Reproduce the data below line for line, without altering anything.

** BEGIN Records supplied **

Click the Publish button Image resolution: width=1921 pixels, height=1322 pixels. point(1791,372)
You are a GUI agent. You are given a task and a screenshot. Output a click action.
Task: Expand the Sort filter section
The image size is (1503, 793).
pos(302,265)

** END Records supplied **

Worked answer:
Click the Publish button Image resolution: width=1921 pixels, height=1322 pixels. point(1791,372)
You are a GUI agent. You are given a task and a screenshot. Output a click action.
Task: Expand the Sort filter section
The image size is (1503, 793).
pos(302,265)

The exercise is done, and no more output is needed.